Never stop struggling. Art’s all about struggle and always has been.
Even the most “transgressive” “libertarian” “hipsters” are too blandly conformist, too incapable of sustained attention, too shut off from themselves and others. Avoid them like the plague. Trying to be “cool” will make an idiot of you. Avoid TV as much as possible.
Language can be used to build or destroy solidarity. The links farther down on the right side of this page lead to a number of excellent writings that will help you understand the importance of solidarity and will help you think about how to use language to build solidarity.
Read Wittgenstein and Celan, but temper your mind with the classics of radical thought, past and present (see links). Don’t mince words. When people have no way to answer you, they’ll call you a bully, opinionated, incapable of comprehending literary theory, whatever. Poets are no more capable of self-insight, no less prone to emotional and intellectual cowardice than anyone else.
1) Language poetry was an outwardly tightly-organized, quasi-elitist, definitively vanguardist social movement within US poetry that fell apart under the weight of its own contradictions and the overweening ambition of a few poets who pretended to be egalitarian. They achieved their goal, which was token acceptance by a few critics (most notably the wealthy reactionary, Marjorie Perloff), a job here and there and a few rotten scraps of influence over a small group of acolytes suffering from ahistorical delusions of avant-garde grandeur.
If that’s what you want, go for it.
2) Flarf will never “end” because too many of the flarfistes are at best mildly talented poets with very little knowledge of poetry, history or politics. Their basic misreading of a poem by Yeats proves their ignorance. Their recent apologetics for racism (talk about intellectual incompetence!) at various blogs prove their inability to perceive one of the most fundamental aspects of our culture.

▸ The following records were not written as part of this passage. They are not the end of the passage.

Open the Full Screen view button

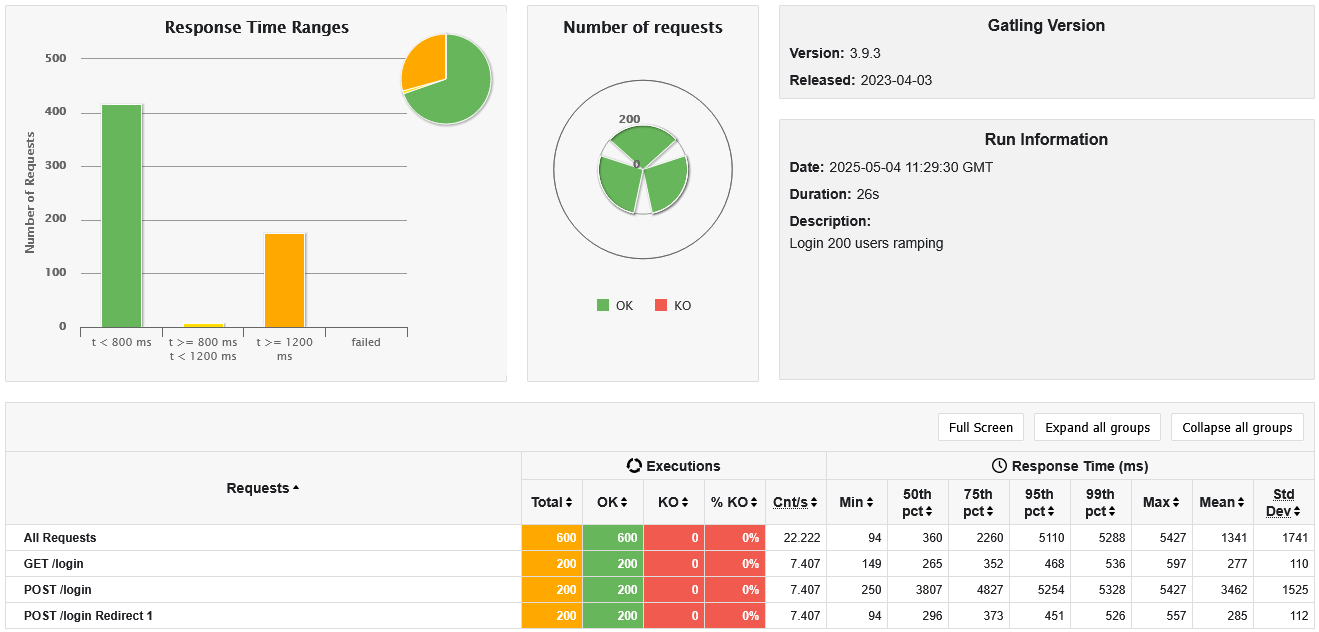coord(981,427)
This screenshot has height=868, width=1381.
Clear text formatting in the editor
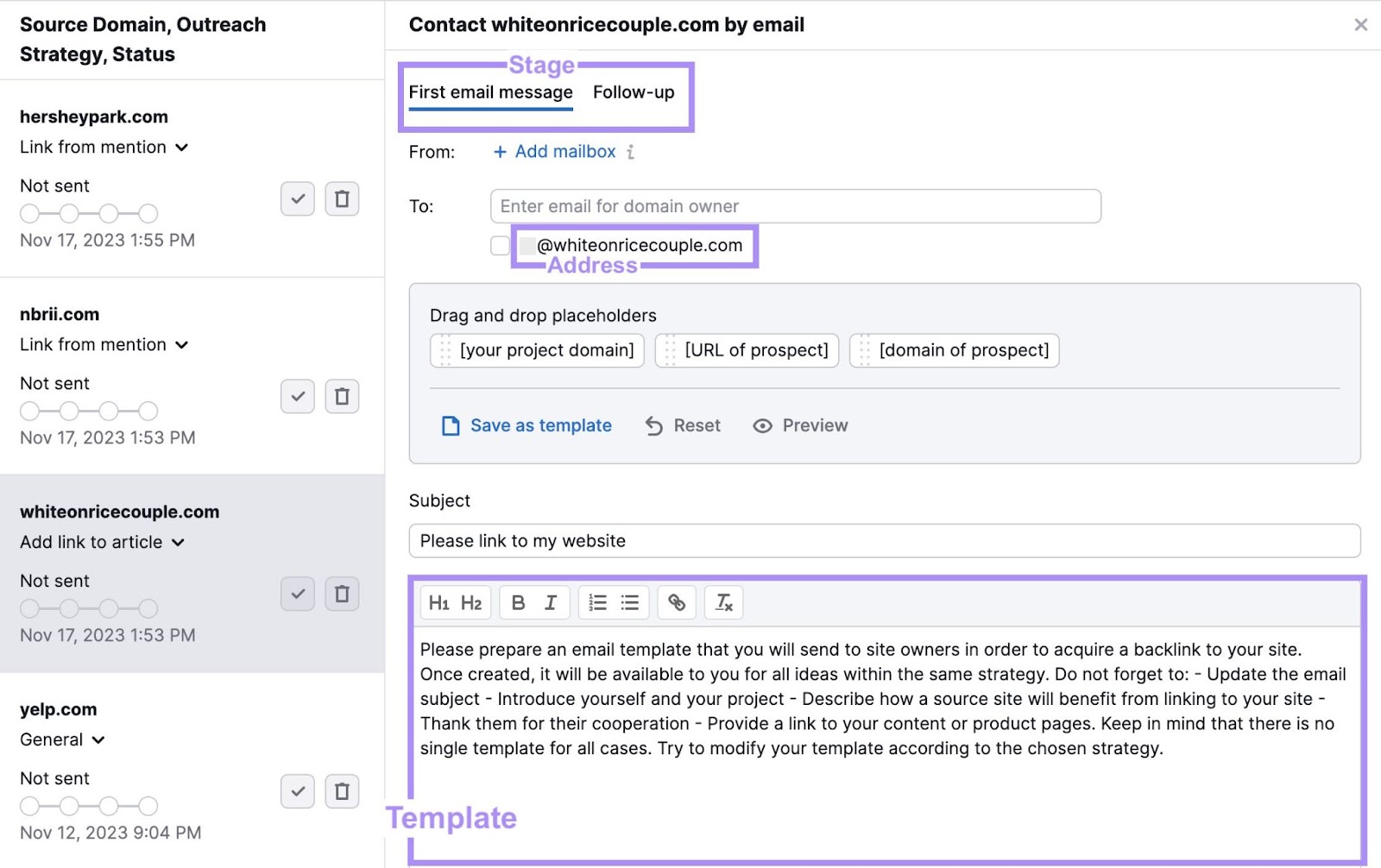[x=724, y=602]
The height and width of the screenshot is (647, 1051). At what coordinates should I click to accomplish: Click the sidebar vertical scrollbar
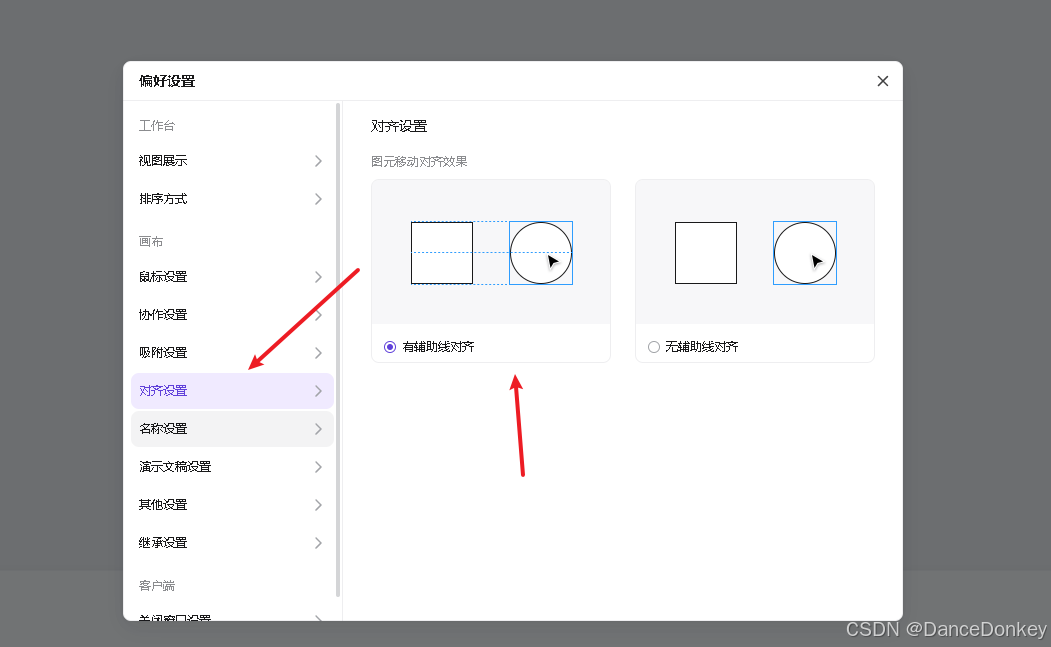338,350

Most of the flarfistes are capable only of producing flarf, which is, all things considered and often enough, a somewhat subtilized form of minstrelsy. Too many poets wish to be poets without struggling with poetry. Too many poets who like to think of themselves as radical will never face their own wholly conditioned assumptions.
If you think that wriggling through one reactionary position after another in defense of your own ignorance is a sign of intelligence, go for it. If you’re incapable of admitting you’ve been wrong or have made glaring mistakes; if you’re so arrogantly assured of your own theoretical infallibility that you’re incapable of apologizing for being a reactionary asshole, even if you didn’t realize it, go fuck yourself.
The Democratic Party won’t save you. They want to continue the imperialist slaughter abroad and preserve capitalism here in the US. Suss it out. Get ready to resist the draft. Eventually, our ruling elite’s (Democrat and Republican) grotesque, century-old, ever-brutal “foreign policy” will blossom into World War III. You better fucking well believe it.
When misery overwhelms your heart, as inevitably it will, don’t run from it. Find a way to use it. Be open. Be completely generous. Demand complete generosity in return. Make mistakes. Suffer and rage. Rejoice and love. Work hard. Play as seriously as a child. Talk about it, think about it all the time. Have a sense of humor about yourself. Be honest. That’s how people grow.
Commit lèse majesté often and with implacable glee.